# Positive Definite Matrix Norm

I am attempting to prove that a norm where for any $$(k \times 1)$$ vector x with $$(1 \times k)$$ transpose y:

$$\|x\|=\sqrt{yVx}$$

for some $$(k \times k)$$ positive definite (and symmetric) matrix $$V$$, is in fact a norm. Positive Definiteness and Homogeneity are quite trivial to prove, but I'm struggling with the triangle inequality.
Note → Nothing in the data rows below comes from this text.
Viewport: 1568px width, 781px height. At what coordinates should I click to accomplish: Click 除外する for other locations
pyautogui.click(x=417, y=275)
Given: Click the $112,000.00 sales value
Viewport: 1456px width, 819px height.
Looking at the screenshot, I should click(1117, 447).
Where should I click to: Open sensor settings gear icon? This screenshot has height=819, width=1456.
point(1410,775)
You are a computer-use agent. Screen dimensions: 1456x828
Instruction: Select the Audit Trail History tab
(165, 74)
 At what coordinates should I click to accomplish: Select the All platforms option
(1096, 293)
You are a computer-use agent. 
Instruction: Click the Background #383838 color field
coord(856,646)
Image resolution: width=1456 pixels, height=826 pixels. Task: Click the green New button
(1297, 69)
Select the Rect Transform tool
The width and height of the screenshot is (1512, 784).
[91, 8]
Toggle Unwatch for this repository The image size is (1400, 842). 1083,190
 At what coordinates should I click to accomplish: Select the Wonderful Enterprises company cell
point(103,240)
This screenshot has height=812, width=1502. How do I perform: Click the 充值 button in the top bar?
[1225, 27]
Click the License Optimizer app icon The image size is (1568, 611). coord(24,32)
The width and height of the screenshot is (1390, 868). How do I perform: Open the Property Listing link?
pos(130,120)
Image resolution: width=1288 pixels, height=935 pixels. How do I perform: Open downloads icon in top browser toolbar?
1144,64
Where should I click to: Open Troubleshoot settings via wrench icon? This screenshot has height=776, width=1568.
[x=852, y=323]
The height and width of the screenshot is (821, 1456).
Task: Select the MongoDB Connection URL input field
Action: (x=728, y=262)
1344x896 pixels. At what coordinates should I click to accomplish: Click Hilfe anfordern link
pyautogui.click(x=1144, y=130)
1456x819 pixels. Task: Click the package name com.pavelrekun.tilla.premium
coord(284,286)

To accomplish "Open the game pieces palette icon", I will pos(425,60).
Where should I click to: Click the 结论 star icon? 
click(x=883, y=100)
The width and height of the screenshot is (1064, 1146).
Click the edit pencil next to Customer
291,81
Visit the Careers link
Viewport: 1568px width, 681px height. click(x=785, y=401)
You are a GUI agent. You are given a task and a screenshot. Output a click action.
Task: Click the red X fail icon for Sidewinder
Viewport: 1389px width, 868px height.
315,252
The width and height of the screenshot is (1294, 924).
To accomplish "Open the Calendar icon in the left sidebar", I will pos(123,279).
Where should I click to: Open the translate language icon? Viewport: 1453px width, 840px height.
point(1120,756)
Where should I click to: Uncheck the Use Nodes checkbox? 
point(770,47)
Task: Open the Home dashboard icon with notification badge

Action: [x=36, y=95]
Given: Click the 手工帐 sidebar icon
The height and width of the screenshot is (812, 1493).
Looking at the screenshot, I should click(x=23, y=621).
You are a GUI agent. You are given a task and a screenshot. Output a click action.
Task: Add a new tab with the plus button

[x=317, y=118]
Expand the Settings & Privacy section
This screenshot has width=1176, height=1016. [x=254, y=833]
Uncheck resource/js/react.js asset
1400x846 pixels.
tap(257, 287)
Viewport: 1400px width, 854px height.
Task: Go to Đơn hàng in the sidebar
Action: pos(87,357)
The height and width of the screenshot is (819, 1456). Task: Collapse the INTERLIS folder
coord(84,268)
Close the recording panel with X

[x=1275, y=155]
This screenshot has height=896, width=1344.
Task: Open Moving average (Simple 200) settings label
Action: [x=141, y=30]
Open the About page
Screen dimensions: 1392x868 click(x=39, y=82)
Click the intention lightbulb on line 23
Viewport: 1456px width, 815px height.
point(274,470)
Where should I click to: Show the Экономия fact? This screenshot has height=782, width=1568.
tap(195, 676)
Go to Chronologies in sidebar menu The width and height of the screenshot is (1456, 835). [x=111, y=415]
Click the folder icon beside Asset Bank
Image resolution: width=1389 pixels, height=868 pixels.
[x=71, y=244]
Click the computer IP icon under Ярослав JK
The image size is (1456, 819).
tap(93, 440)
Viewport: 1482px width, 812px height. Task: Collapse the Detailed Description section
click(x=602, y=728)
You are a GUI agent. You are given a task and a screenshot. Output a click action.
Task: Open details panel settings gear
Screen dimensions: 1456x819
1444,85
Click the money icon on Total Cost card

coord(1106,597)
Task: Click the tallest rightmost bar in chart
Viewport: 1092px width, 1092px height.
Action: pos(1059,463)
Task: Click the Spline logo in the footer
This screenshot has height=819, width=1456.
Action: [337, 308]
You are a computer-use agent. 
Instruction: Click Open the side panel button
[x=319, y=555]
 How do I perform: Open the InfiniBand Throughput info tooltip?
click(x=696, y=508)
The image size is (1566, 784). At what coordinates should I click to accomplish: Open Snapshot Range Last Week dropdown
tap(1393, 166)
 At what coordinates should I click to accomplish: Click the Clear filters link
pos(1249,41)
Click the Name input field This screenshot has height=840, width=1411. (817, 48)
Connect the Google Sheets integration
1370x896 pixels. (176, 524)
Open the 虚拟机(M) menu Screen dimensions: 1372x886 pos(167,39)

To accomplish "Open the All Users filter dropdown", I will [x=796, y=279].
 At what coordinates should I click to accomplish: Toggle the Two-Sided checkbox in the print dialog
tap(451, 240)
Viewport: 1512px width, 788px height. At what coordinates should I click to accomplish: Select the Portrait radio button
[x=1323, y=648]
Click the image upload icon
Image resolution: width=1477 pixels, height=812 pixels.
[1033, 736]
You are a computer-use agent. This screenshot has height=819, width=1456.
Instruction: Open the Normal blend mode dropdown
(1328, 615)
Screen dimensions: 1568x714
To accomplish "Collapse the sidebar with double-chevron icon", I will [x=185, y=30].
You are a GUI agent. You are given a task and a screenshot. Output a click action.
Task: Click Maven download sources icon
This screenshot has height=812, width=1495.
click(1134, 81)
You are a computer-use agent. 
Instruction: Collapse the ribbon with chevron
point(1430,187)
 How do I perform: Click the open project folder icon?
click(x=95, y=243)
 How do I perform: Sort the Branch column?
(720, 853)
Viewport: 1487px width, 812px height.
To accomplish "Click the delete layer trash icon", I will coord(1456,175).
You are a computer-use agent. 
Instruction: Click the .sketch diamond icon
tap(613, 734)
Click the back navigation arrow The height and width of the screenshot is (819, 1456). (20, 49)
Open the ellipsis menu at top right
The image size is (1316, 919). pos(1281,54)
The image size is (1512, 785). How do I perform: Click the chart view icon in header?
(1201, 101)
Is it possible to prove the triangle inequality (easily?), or should I just prove this is an inner product instead(which I believe is a simpler task) and use that to say that it is a norm?

Thank you!

• Is it possible that you also need $V$ to be symmetric? Otherwise, you do not even have the inner product you talk about. – michalOut Nov 4 '18 at 21:48
• V must also be symmetric, however I believe that is a requirement for it to be positive definite in the first place. (Which I why I didn't mention it) – vulcan583 Nov 4 '18 at 22:10
• Did you mean that $\| x \| = \sqrt{x^\top V x}$ ? This is the usual definition of the induced norm you describe. – VHarisop Nov 4 '18 at 22:19
• If you define positive definite by property: $x^TVx > 0$ for all $x \neq 0$ (which is usual), then no. For example, consider $A = \begin{bmatrix} 1 & 1\\ -1 & 1 \end{bmatrix}$. For any $x=[x_1, x_2]^T \neq 0$ one has $x^TAx = [x_1, x_2] [x_1 + x_2, -x_1 + x_2]^T = x_1^2 + x_2^2 >0$ and at the same time $A$ is not symmetric. – michalOut Nov 4 '18 at 22:52
• yes VHarisop, there is a squareroot, I wasnt sure it was relevant. – vulcan583 Nov 5 '18 at 0:27

Denote $$\| x \|_V = \sqrt{x^\top V x}$$ and $$\| x \|_2$$ for the usual vector norm. We can write

$$\| x + y \|^2_V = (x+ y)^\top V (x + y) = x^\top V x + y^\top V y + x^\top V y + y^\top V x \\ = \|x\|_V^2 + \|y\|_V^2 + 2 x^\top V y.$$ Now notice that since $$V$$ is symmetric positive definite, it admits a square root, i.e. $$V = V^{1/2} V^{1/2}$$. Using this and the Cauchy-Schwarz inequality one may write

$$x^\top V y = x^\top V^{1/2} V^{1/2} y = (V^{1/2} x)^\top (V^{1/2} y) \leq \| V^{1/2} x\|_2 \| V^{1/2} y \|_2$$

However, we know that $$\| z \|_2 = \sqrt{z^\top z}$$, so replacing in the above expression we get

$$2 x^\top V y \leq \sqrt{x^\top V^{1/2} V^{1/2} x} \sqrt{y^\top V^{1/2} V^{1/2} y} = \sqrt{x^\top V x} \sqrt{y^\top V y} = 2 \| x \|_V \| y \|_V$$

Finally, this gives us

$$\| x + y \|_V^2 \leq \|x \|_V^2 + \| y \|_V^2 + 2 \| x \|_V \| y \|_V = (\| x \|_V + \| y \|_V)^2$$ so taking away the square gives us $$\| x + y \|_V \leq \| x \|_V + \| y \|_V$$, as required.